Originally, TAW was not regulated through the collective agreements and historically, the Danish trade unions have been against TAW, because it was seen as poor work that undermined the standard employment contract. Therefore, the unions had no desire to incorporate this type of employment into the collective agreements. However, this belief has gradually changed during the last 20-25 years due to a realization that TAW has become a relatively significant form of employment at the Danish labour market.

In the 1990ies some unions began to plan how TAW could become a part of the collective agreements. In some areas, such as the service sector (for instance within retail and office work), the strategy was to make agreements directly with the temporary work agencies or through an employer association. In other areas, such as manufacturing, the strategy was to make sure that companies who used TAW were obliged to offer the terms and conditions in the sector’s collective agreement.

These efforts led to a situation where TAW on the whole were covered by collective agreements (Andersen

& Karkov 2011:166-167; Kudsk-Iversen & Andersen 2006:20). In some cases, TAW is included directly in the agreements and in some cases a protocol concerning TAW exists next to the collective agreement (Andersen & Karkov 2011:166-167). For instance, a protocol within manufacturing states that if a temporary agency worker is sent to a company to do a job within an area where a certain collective agreement apply, then the agency worker is covered by that agreement regardless of whether the temporary agency is organized or not (Lorentzen 2015). The same is the case within parts of the construction sector, where there has been a tradition for lending and sharing employees across companies (Lorentzen 2015). Within trade, office work and transportation temporary agency workers are a part of the national collective agreements that apply to the entire sector (Kudsk-Iversen & Andersen 2006:26-27-28).

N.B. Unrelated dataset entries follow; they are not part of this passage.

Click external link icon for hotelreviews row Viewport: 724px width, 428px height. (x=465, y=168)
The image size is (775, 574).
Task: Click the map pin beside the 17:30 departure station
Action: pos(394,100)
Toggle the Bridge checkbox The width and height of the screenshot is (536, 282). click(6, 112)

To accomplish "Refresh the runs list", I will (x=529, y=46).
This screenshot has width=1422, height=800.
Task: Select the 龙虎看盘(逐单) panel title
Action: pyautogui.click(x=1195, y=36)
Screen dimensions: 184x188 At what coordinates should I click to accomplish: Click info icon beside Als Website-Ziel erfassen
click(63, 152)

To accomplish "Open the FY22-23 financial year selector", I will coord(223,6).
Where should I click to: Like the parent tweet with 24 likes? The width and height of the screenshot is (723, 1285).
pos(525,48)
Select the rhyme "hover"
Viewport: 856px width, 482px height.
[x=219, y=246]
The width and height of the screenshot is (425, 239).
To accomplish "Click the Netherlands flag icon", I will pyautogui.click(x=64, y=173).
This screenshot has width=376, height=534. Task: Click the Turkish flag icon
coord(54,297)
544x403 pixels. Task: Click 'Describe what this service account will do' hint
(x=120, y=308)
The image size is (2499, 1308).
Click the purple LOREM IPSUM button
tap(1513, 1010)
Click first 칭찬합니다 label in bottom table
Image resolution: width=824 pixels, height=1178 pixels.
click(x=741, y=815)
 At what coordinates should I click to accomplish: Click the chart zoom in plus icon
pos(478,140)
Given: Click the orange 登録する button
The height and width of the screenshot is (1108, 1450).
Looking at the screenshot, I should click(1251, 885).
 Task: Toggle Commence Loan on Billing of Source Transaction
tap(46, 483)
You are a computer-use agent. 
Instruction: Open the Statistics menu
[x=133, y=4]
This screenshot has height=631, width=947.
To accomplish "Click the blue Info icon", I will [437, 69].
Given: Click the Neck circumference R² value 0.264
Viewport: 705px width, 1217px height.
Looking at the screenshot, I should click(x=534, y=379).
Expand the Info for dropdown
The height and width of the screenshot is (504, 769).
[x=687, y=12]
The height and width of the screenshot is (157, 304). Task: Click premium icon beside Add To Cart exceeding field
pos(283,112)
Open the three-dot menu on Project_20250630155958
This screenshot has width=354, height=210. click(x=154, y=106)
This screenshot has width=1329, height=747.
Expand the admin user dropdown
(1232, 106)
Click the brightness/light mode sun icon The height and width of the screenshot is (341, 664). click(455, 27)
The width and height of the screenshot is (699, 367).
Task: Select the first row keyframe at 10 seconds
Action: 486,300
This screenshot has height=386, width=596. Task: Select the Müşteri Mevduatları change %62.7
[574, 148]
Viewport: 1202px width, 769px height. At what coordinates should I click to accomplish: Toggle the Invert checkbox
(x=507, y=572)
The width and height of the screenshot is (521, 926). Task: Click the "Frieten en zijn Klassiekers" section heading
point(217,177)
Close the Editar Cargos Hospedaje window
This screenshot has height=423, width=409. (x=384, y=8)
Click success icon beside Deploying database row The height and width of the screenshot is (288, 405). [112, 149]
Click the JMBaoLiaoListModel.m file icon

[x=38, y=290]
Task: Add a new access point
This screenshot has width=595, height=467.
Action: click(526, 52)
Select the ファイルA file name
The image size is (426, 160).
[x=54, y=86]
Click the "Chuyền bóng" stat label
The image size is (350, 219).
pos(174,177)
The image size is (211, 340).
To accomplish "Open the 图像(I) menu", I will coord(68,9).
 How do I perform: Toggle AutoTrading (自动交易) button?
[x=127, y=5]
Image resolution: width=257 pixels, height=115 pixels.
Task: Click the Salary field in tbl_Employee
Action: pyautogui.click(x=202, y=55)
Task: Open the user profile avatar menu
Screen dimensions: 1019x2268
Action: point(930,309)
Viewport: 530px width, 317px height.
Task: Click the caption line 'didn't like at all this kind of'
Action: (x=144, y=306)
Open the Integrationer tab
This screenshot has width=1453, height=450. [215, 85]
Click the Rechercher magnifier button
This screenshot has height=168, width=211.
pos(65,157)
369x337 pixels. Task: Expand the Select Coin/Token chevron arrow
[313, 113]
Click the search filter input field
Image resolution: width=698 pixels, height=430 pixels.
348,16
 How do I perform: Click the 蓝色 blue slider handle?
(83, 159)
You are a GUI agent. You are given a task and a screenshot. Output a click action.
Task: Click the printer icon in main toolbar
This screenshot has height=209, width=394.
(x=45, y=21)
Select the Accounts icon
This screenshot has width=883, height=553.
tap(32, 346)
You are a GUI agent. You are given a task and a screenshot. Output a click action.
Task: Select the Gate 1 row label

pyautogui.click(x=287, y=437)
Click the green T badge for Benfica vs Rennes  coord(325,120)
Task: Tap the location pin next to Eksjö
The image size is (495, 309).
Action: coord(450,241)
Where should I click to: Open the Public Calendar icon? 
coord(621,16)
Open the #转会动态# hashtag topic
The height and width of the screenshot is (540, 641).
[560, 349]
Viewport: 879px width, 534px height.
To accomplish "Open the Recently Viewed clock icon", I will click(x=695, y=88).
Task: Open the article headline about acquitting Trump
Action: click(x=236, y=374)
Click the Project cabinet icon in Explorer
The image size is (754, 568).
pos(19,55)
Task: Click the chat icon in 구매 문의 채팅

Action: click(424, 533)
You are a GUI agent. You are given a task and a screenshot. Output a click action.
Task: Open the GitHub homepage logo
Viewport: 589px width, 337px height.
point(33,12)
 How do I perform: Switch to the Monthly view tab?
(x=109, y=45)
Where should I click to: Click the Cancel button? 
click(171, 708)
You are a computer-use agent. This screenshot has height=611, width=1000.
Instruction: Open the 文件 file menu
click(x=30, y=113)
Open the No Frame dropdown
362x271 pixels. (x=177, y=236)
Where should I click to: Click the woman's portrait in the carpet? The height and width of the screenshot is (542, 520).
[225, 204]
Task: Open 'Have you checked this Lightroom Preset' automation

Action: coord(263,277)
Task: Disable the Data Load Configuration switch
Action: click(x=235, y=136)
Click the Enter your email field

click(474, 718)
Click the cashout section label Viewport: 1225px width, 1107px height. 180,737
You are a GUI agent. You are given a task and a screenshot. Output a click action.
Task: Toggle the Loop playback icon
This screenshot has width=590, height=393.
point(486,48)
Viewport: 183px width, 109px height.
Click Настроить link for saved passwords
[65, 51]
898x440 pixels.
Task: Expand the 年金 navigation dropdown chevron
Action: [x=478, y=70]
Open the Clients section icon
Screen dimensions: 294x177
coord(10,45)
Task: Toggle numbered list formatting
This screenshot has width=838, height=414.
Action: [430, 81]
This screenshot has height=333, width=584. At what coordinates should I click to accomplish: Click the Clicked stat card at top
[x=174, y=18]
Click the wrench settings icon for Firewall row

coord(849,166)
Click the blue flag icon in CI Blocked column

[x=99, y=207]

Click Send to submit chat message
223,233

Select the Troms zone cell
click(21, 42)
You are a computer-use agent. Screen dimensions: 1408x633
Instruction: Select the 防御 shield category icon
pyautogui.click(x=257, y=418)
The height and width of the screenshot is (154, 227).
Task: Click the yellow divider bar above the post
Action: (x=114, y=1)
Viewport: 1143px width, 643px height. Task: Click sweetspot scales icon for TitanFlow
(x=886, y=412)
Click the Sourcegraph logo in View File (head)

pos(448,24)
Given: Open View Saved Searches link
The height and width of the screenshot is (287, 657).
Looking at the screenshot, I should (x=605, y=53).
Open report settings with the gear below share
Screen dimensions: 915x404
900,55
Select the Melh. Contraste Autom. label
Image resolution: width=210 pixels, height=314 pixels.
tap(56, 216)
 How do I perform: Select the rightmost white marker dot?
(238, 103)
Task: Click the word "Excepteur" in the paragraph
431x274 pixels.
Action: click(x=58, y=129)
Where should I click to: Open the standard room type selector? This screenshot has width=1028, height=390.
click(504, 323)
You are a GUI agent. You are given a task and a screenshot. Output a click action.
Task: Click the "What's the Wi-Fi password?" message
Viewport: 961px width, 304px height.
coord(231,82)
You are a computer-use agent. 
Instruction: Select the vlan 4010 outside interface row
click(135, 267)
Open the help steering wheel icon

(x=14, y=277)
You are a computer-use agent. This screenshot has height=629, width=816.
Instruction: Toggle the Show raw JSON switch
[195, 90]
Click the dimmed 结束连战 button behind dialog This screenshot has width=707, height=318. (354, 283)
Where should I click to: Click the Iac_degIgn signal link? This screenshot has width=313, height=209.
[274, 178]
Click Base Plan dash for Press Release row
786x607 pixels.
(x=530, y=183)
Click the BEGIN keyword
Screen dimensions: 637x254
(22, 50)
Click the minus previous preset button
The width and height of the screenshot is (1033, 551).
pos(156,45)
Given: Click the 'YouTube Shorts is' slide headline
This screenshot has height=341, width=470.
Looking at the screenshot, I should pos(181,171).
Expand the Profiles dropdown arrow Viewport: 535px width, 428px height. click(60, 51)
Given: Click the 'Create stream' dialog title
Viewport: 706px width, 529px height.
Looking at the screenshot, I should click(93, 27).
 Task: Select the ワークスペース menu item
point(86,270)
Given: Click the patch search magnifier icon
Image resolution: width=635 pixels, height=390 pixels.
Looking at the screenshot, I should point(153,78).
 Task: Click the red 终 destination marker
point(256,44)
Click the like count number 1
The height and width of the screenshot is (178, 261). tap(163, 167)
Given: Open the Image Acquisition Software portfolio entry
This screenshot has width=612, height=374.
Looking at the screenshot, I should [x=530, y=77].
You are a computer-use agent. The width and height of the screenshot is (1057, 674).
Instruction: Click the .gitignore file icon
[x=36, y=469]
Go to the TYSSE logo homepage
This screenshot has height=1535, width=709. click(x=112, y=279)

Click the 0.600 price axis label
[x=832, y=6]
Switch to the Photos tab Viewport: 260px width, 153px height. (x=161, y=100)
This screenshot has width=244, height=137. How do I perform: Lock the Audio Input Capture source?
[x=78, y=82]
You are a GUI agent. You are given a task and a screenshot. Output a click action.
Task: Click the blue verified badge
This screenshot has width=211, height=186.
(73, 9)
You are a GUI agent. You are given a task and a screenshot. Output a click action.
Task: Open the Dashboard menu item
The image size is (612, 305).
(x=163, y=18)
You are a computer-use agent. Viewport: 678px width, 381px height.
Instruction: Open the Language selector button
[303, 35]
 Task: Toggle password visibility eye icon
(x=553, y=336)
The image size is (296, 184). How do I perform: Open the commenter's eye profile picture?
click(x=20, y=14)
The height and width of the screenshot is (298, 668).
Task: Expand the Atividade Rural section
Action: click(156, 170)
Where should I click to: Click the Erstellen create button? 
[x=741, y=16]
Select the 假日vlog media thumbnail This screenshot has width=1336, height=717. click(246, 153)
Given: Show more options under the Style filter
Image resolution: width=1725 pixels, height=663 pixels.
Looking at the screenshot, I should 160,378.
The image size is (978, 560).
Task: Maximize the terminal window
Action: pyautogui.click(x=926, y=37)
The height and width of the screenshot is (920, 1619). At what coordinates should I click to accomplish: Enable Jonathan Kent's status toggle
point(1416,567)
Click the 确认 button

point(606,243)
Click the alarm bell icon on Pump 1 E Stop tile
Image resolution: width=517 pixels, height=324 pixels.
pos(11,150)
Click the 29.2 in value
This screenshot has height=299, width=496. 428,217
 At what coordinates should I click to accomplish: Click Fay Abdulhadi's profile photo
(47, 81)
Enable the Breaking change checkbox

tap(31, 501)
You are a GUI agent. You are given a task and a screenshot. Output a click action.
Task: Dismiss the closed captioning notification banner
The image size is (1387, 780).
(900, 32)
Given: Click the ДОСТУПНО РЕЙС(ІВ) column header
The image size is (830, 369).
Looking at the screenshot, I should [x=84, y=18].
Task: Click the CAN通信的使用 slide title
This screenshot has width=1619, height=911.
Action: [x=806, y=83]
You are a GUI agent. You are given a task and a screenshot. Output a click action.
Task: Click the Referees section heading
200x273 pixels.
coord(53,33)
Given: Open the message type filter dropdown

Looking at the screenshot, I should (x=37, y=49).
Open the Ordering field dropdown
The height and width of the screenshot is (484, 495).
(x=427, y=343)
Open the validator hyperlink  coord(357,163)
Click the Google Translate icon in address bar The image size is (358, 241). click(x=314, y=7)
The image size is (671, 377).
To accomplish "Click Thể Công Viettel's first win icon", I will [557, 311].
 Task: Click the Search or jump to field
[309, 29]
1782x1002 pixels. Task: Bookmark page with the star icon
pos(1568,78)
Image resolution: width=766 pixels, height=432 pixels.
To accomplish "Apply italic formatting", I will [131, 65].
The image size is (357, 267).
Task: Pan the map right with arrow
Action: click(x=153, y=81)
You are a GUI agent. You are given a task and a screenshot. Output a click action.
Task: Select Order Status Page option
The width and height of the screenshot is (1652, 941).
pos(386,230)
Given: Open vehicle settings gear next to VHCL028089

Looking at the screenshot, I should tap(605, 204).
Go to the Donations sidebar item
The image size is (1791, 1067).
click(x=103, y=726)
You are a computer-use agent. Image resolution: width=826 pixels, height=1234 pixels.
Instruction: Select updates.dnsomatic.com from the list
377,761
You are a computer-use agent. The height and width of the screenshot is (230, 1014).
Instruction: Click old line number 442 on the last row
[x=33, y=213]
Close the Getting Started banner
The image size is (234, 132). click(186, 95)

Therefore, the terms and conditions for TAW have, at least formally, become more in line with the terms and conditions that apply for similar employees in the same area of work. However, because of the shared managerial right between the temporary agency and the user company it is not always clear which collective agreement that applies to the temporary agency worker, which has led to a number of cases in the labour court (Andersen & Karkov 2011:167; Lorentzen 2015).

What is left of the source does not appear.